Dataset records:
────

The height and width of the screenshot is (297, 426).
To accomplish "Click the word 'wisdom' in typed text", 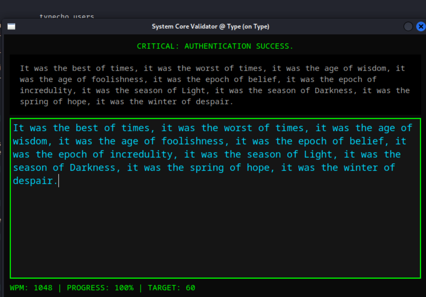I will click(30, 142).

────

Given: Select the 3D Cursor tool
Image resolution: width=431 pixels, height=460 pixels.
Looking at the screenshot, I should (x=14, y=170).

────

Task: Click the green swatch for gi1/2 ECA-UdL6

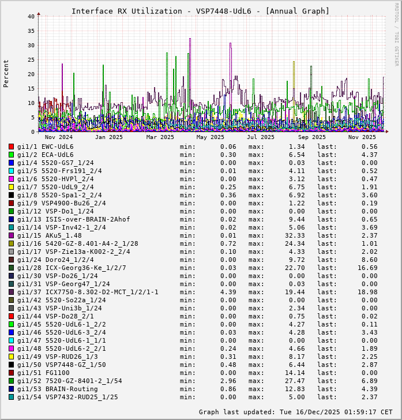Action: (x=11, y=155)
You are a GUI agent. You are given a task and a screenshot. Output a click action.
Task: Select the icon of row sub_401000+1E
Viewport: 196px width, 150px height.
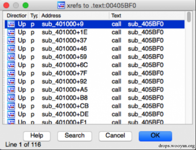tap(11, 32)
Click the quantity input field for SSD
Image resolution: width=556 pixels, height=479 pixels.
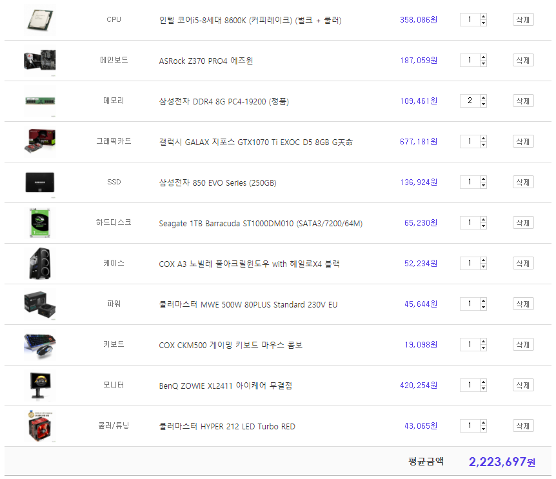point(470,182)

────

Exercise:
Report each line of the entries where the word "Select" occurs.

Problem solution:
Given: Select the 3D Cursor tool
Task: Select the icon of row sub_401000+1E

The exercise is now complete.